Locally, the Perennial restaurant in San Francisco processes food waste with soldier flies, which are used in its aquaculture farms. There are other companies at work to produce algae-based replacements of fish-based animal feed, such as TerraVia in South San Francisco.
Drew explained how one of his AgriProtein facilities works: Food waste comes in, and then workers add fly eggs, which then grow as they eat through the waste, turning into nice, big, nutritious maggots.
Starting with 120 tons of food waste, the daily goal for each facility, the output is 22 tons of maggots that are turned into animal feed, which they call MagMeal; 44 tons of compost; and the rest is water that can be re-absorbed into the environment.
AgriProtein builds a fly farm on the outskirts of a city or in an agricultural area, where it can process either post-consumer food waste — rotten vegetables from a grocery store or restaurant table scraps — or agricultural waste.

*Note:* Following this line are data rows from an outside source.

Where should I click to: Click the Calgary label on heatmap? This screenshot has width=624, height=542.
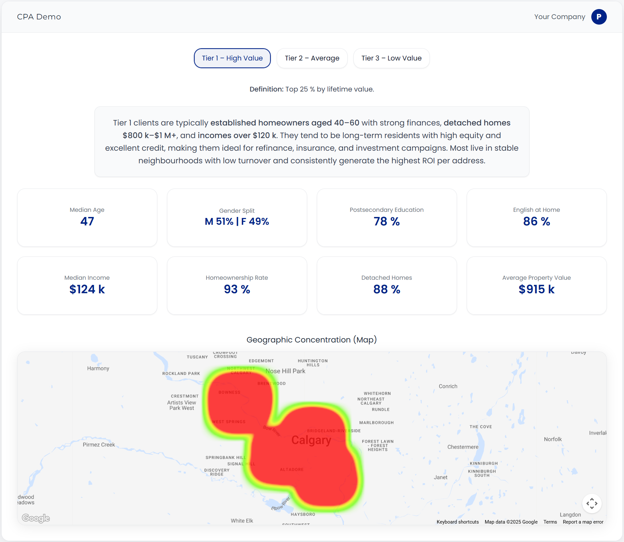[311, 440]
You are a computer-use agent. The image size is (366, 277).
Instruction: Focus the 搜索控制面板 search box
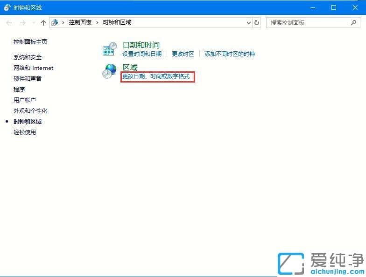pyautogui.click(x=308, y=22)
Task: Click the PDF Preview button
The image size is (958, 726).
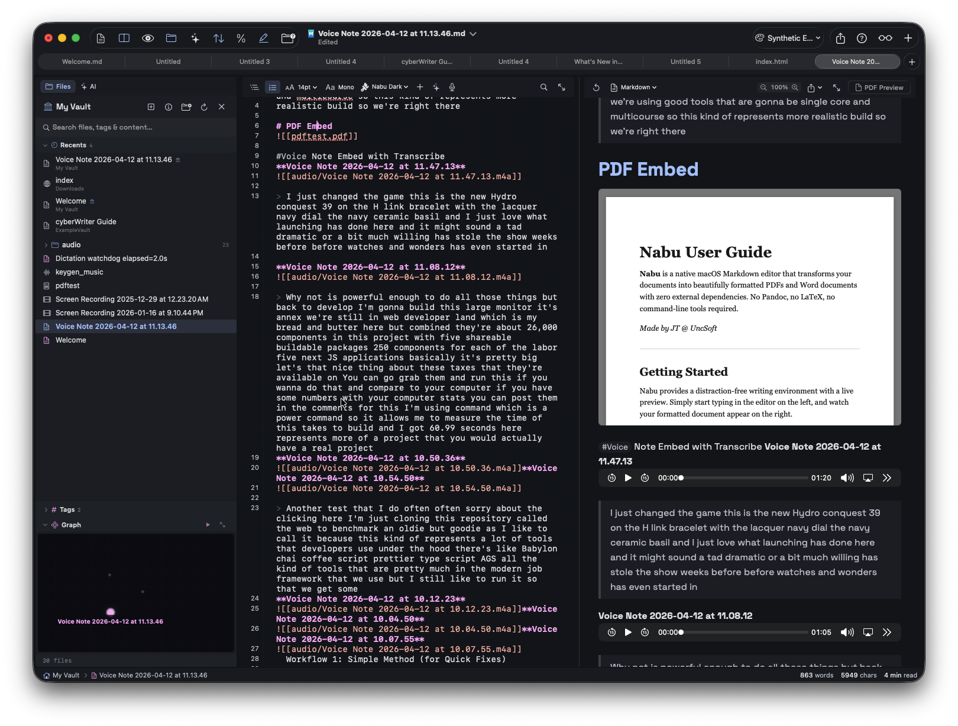Action: point(879,87)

For cities like San Francisco with zero-waste goals, the alternative is to turn all food waste into compost, but then you miss out on the protein byproduct the flies provide.
Drew says Mag Meal’s biggest potential is for farmed baby fish and day-old chicks because it has the potential to replace the subtherapeutic antibiotics they usually require. Maggots, after all, have antimicrobial qualities, something that has been known at least since Genghis Khan brought them into battle to treat soldiers’ wounds, as Drew likes to point out.
“It’s been tested on nature for 100 million years,” he says. “Who are we to improve on that?”